*** Opening of SUPPLIED ENTRIES ***

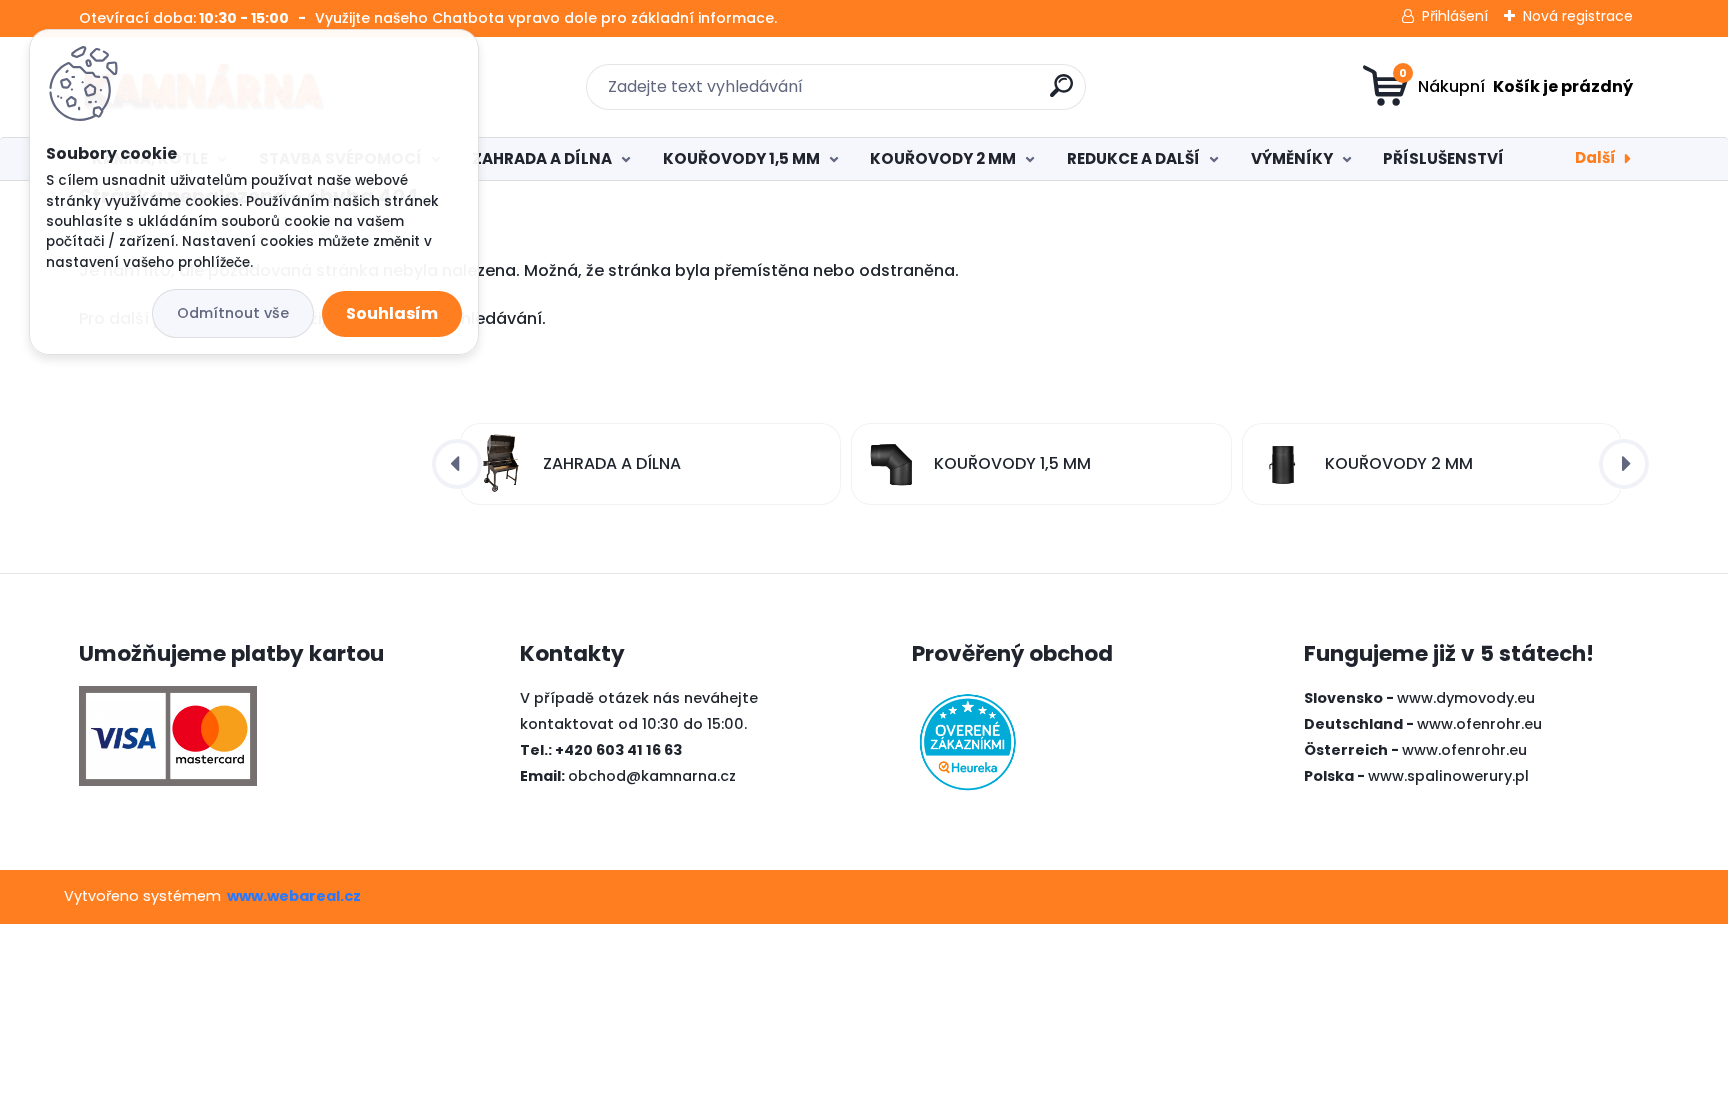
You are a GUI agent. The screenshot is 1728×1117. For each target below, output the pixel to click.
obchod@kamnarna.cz (652, 776)
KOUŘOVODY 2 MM (943, 158)
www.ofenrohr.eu (1479, 724)
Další (1595, 157)
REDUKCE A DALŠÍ (1133, 158)
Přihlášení (1455, 16)
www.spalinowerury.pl (1448, 776)
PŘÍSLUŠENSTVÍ (1443, 158)
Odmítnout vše (233, 313)
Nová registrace (1578, 16)
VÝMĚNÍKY (1292, 158)
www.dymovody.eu (1466, 698)
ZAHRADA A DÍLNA (542, 158)
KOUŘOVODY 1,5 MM (741, 158)
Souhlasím (392, 313)
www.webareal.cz (294, 896)
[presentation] (457, 464)
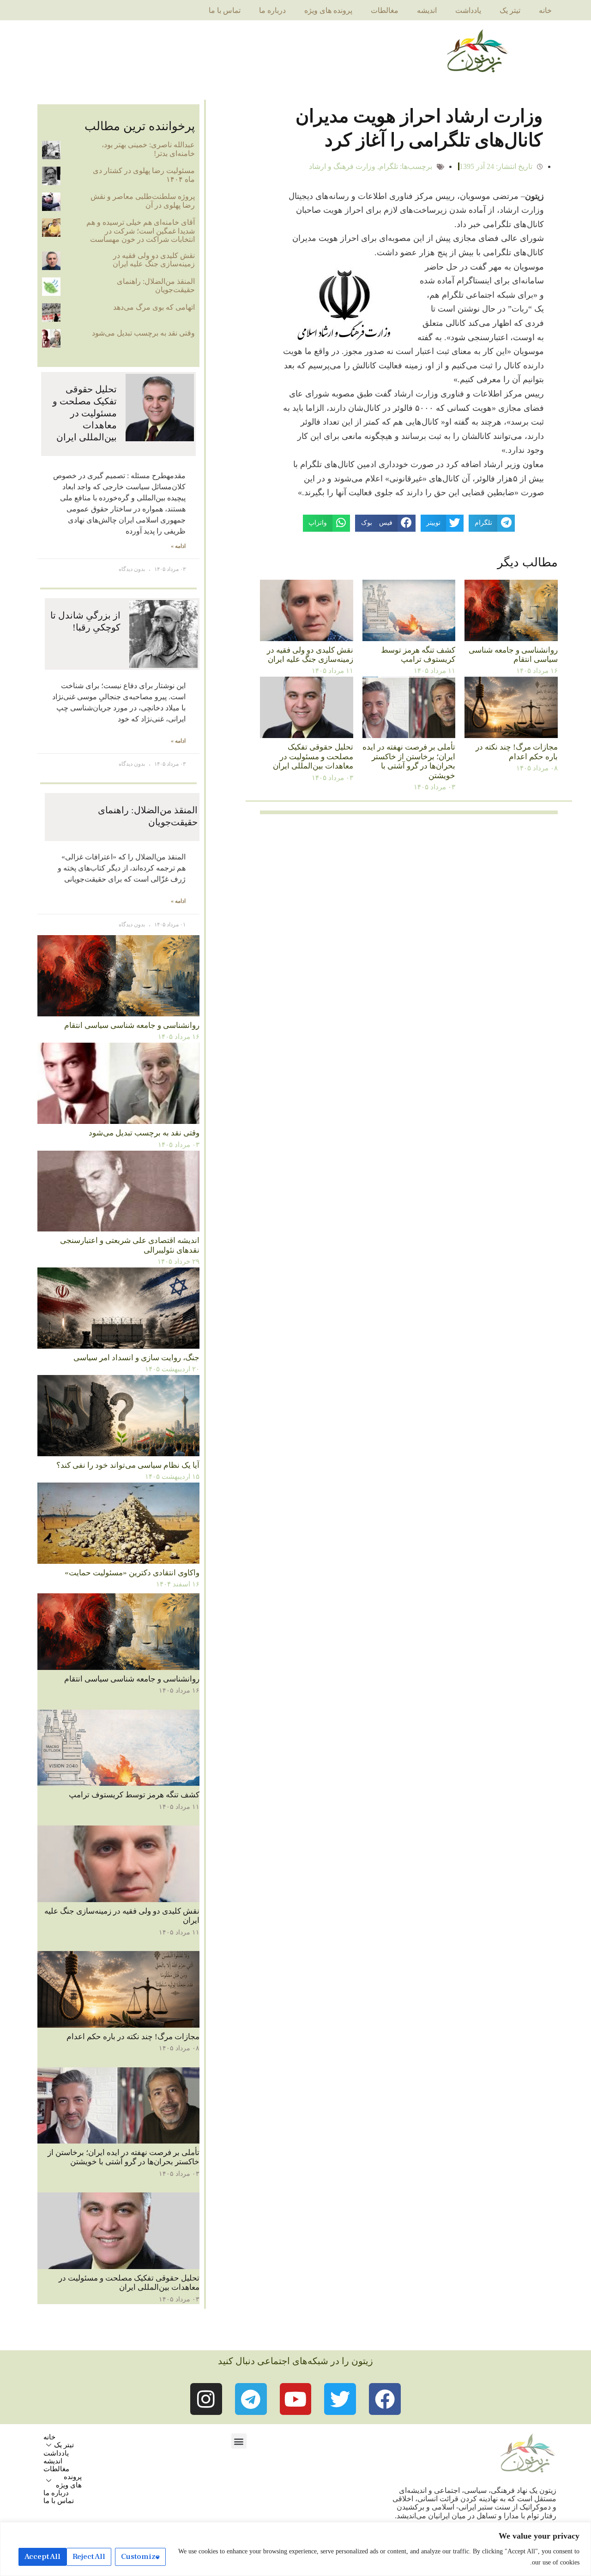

*** Close of SUPPLIED ENTRIES ***

* TO DO:
Only text belongs in the copy: repeat each line of the data exactly and leave out the pictures.

* TASK ANSWER:
You are a GUI agent. The screenshot is 1728×1117. For each target below, output the pixel to click.
obchod@kamnarna.cz (652, 776)
KOUŘOVODY 2 MM (943, 158)
www.ofenrohr.eu (1479, 724)
Další (1595, 157)
REDUKCE A DALŠÍ (1133, 158)
Přihlášení (1455, 16)
www.spalinowerury.pl (1448, 776)
PŘÍSLUŠENSTVÍ (1443, 158)
Odmítnout vše (233, 313)
Nová registrace (1578, 16)
VÝMĚNÍKY (1292, 158)
www.dymovody.eu (1466, 698)
ZAHRADA A DÍLNA (542, 158)
KOUŘOVODY 1,5 MM (741, 158)
Souhlasím (392, 313)
www.webareal.cz (294, 896)
[presentation] (457, 464)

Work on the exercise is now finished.